# [TASK INSTRUCTIONS]
From the text below on building family wealth, list every skill it names for helping children develop.

5. Invest in Your Childrens’ Education
One of the most significant financial burdens for younger generations is student loan debt. The average student at a public college borrows $33,030 to attain a bachelor’s degree. Investing in your children’s education can ease the burden of student debt and set them up for a better post-grad life. Even if they don’t graduate completely debt free, the less debt they have at the beginning of their career, the better their prospects will be and the earlier they can begin building wealth of their own.
6. Teach Your Children About Personal Finances
As an individual member of your family, you may feel you have limited control over your family’s long-term generational wealth. Maybe you don’t have the financial bandwidth to consider some of the options above and won’t for some time. To you, I say that you don’t need to limit your idea of generational wealth to just monetary assets. Consider building generational wealth of knowledge. After you’re gone, it will be up to your children and your grandchildren to build wealth for themselves, even if they’ve inherited something from you. This is why it’s important, apart from any material assets that you may leave them with, to teach your children about how to manage their finances and help them develop good money habits. Some important skills to help them develop include budgeting, financial planning, managing debt, and saving money.

# [ENTRIES SHOWN]

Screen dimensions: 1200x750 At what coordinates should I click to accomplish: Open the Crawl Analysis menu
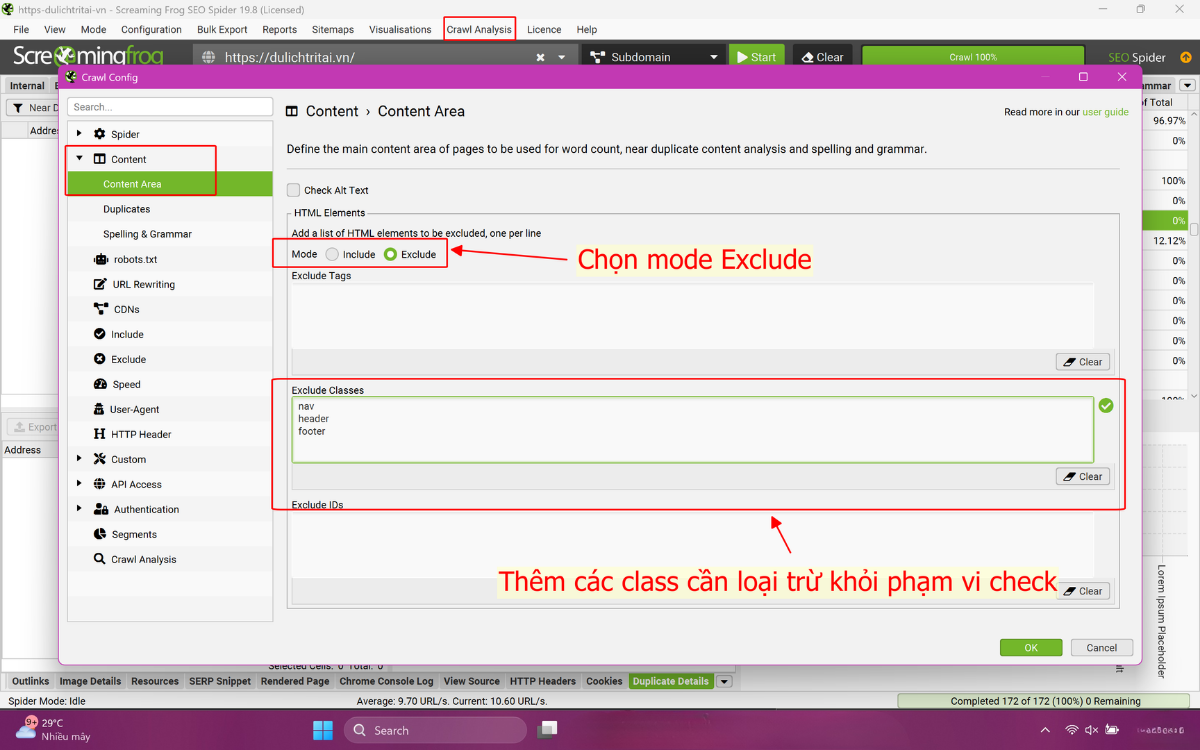[x=479, y=29]
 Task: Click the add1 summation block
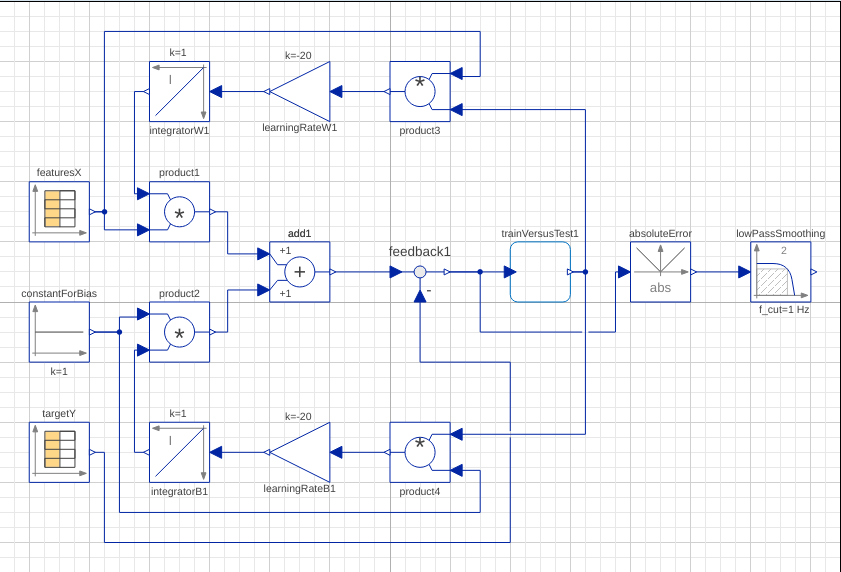point(300,272)
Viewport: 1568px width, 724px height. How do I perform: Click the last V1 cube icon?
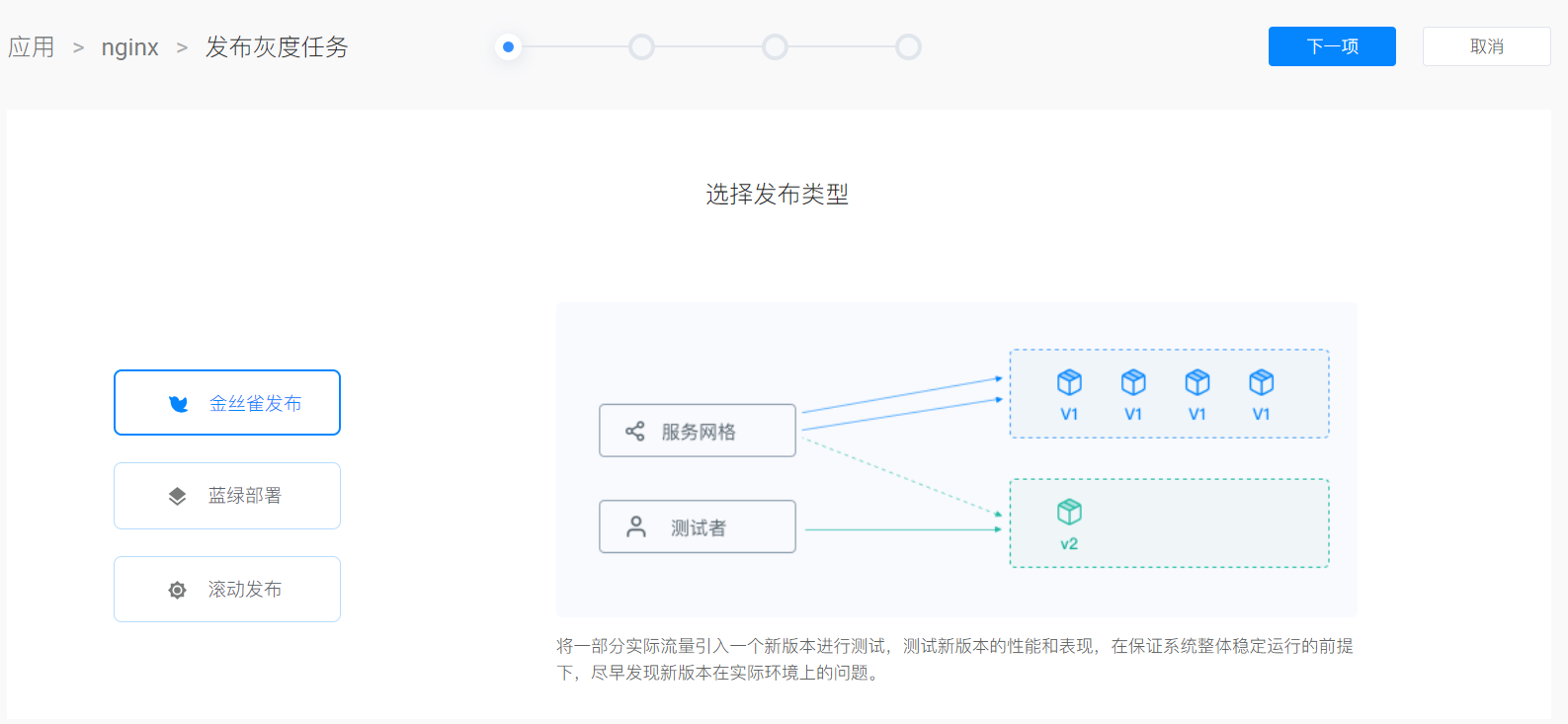click(x=1261, y=382)
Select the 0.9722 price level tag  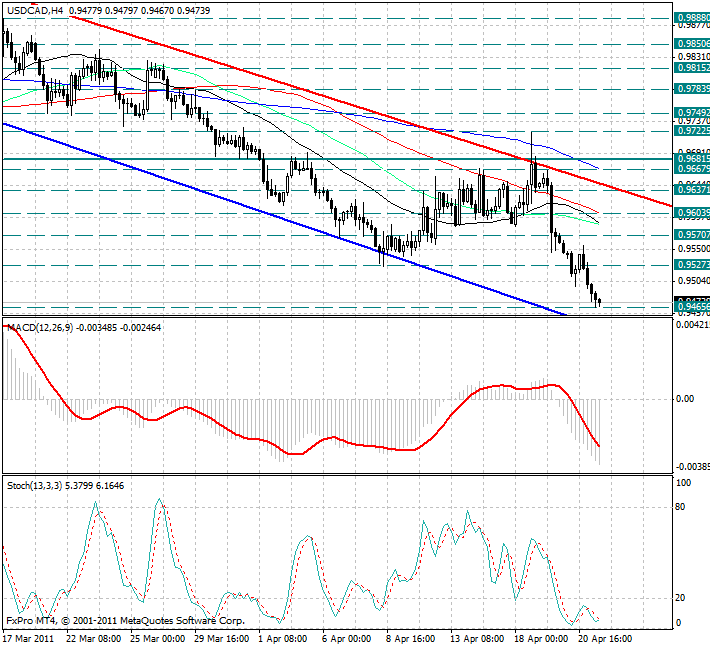tap(691, 130)
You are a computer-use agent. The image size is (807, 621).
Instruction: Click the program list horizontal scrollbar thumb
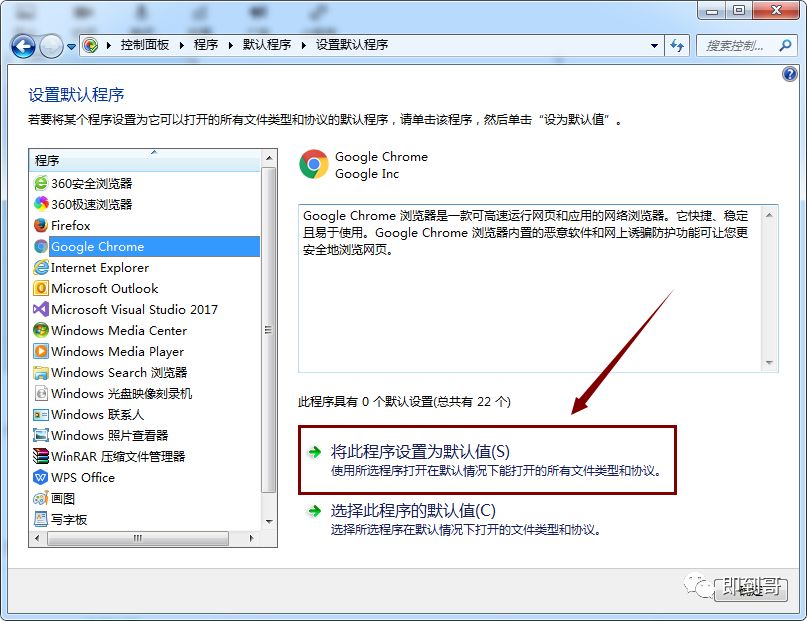click(x=138, y=538)
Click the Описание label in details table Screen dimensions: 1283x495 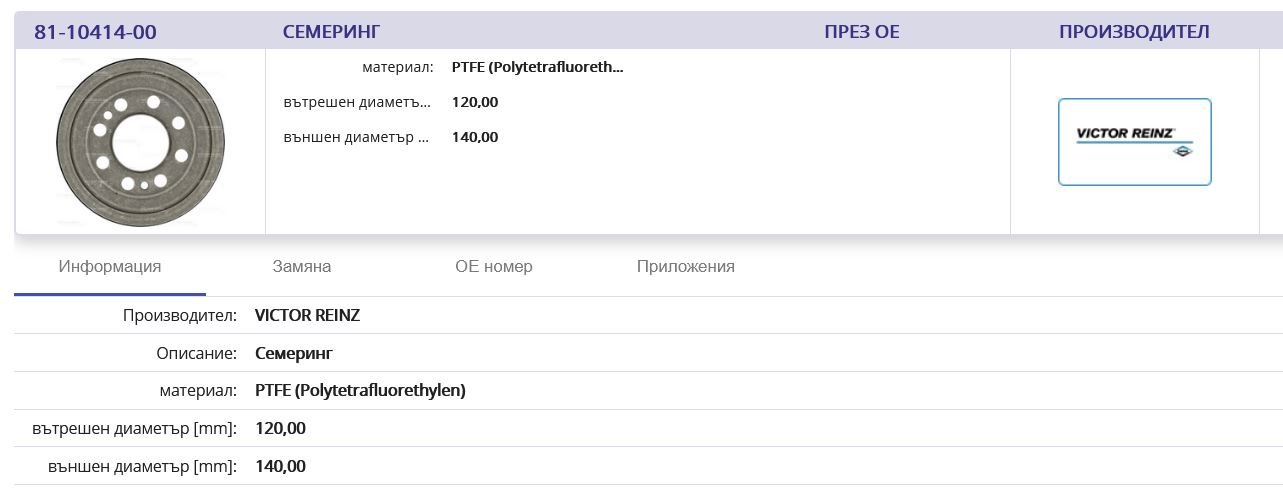tap(197, 353)
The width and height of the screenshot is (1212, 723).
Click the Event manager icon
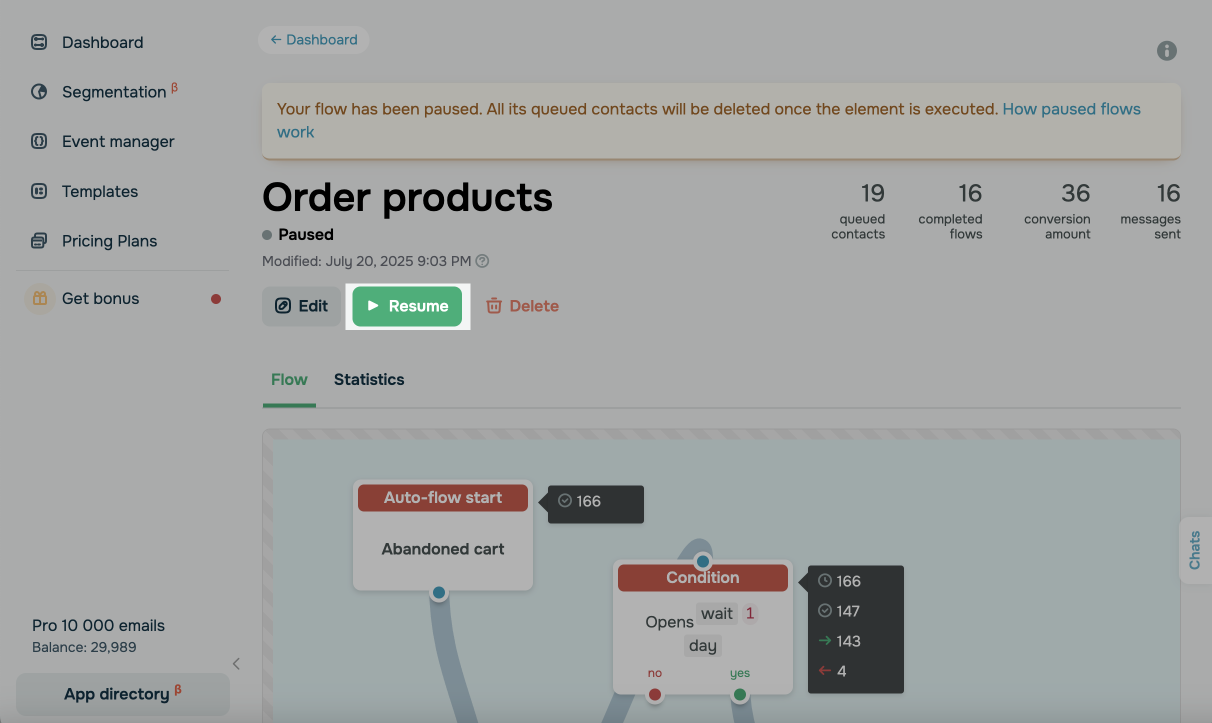pyautogui.click(x=39, y=142)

# [SOLUTION BELOW]
Budgeting, financial planning, managing debt, and saving money.